J.P. Moreland, Scientism and Secularism (Wheaton: Crossway, 2018), 210 pp.
When Charles Darwin published On the Origin of Species in 1859, the intellectual tectonic plates shifted with a force that continues to reverberate to this day. One of the tragic consequences (among many) that the book helped spawn was the philosophical notion of scientism. While this trendy worldview looks and sounds scientific, it is anything but. On the contrary, scientism aggressively advances the idea “that the hard sciences alone have the intellectual authority to give us knowledge of reality.” Stated another way, the other disciplines (theology and philosophy, for example) which have long sought to provide epistemological answers are no longer valid and offer no new insight when it comes to truth claims.
Scientism and Secularism by J.P. Moreland explores the themes of scientism in particular and helps readers uncover the diabolic implications of this school of thought. Dr. Moreland offers a comprehensive explanation of scientism and provides several examples of how it is influencing students in a postmodern age. He pulls the curtain back on scientism and helps the unsuspecting see that it is, in the final analysis, the enemy of science and as a result, is at odds with the historic Christian faith.

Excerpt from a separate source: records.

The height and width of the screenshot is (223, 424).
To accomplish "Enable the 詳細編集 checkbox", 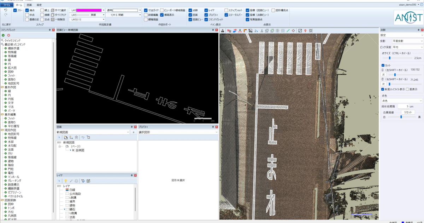I will (146, 15).
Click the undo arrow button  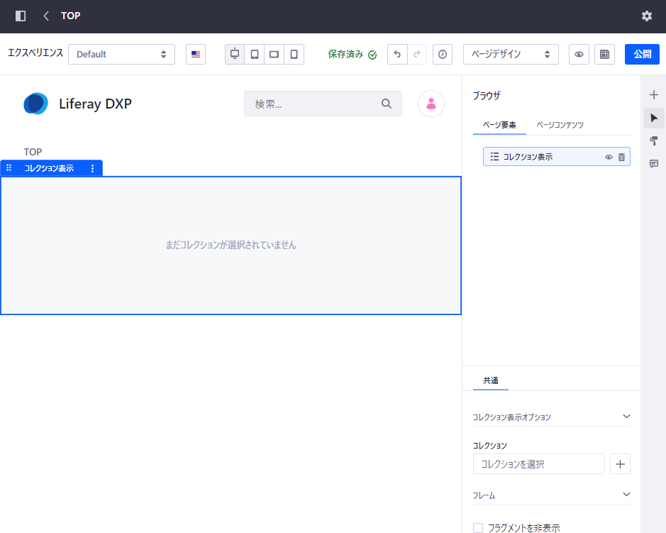[x=397, y=55]
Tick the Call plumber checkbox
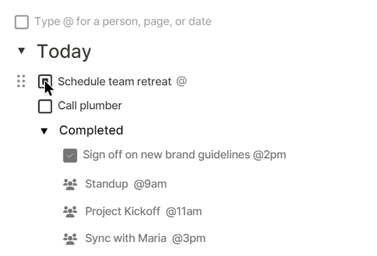The height and width of the screenshot is (256, 377). [x=45, y=106]
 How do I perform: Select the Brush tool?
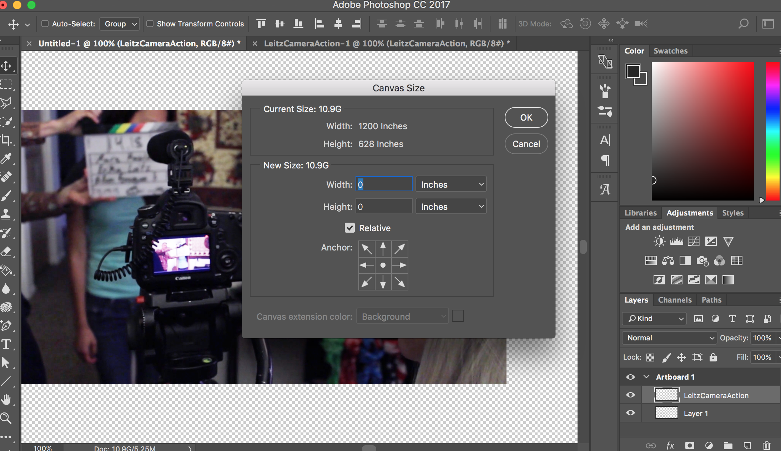click(x=6, y=196)
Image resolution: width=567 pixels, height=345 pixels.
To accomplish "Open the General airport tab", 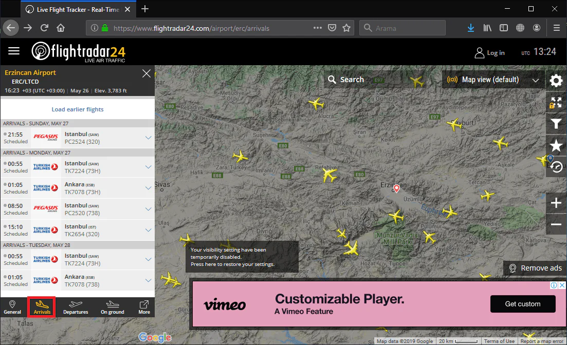I will (x=12, y=308).
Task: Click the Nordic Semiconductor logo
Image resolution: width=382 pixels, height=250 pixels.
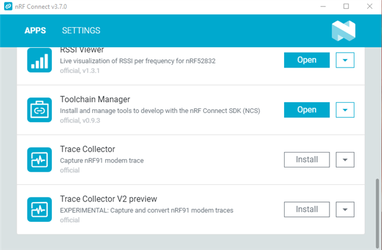Action: 344,31
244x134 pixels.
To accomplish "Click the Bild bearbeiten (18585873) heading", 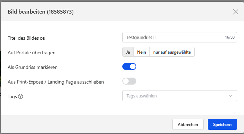I will click(x=41, y=12).
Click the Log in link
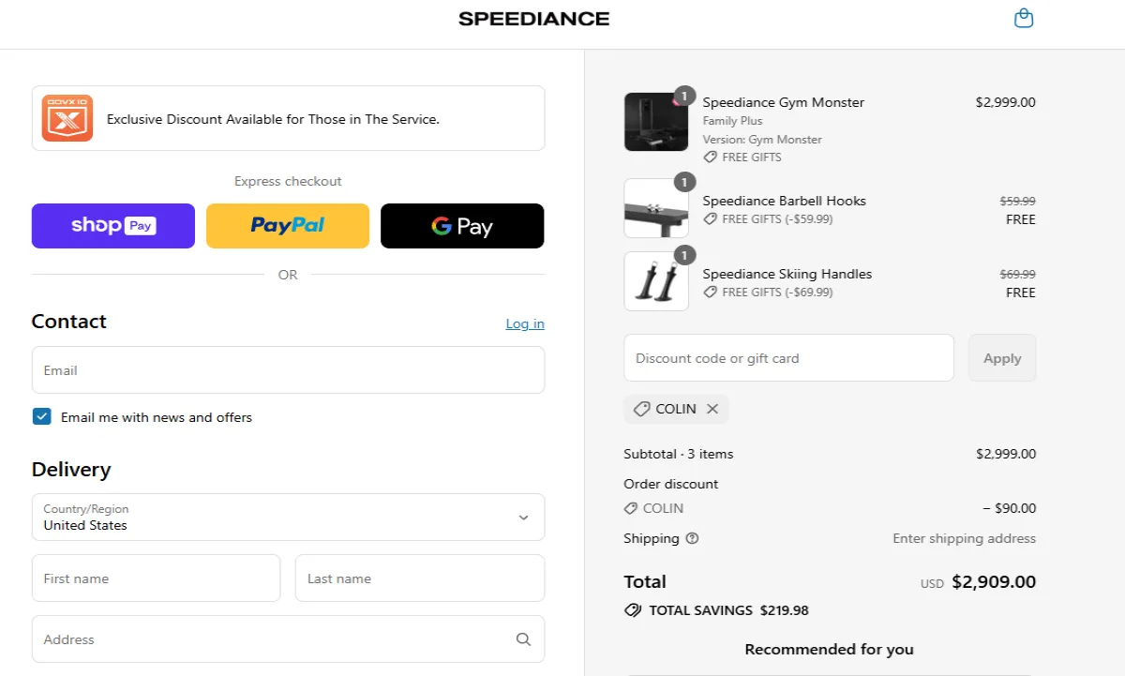Screen dimensions: 1125x676 tap(525, 323)
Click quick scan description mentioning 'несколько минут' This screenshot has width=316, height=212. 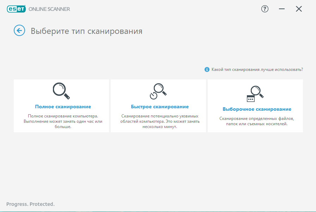pyautogui.click(x=160, y=121)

Moreland is typically fair and even-handed in his treatment of scientism. but ultimately argues that scientism has nothing in the way of explanatory power and should be rejected.
Science and Secularism is a readable and winsome book. It should be carefully read by university students, Christian and non-Christian alike. Christians will be better equipped to respond to typical arguments posited by scientism and non-Christians will be challenged to reconsider their presuppositions.
I received this book free from the publisher. I was not required to write a positive review.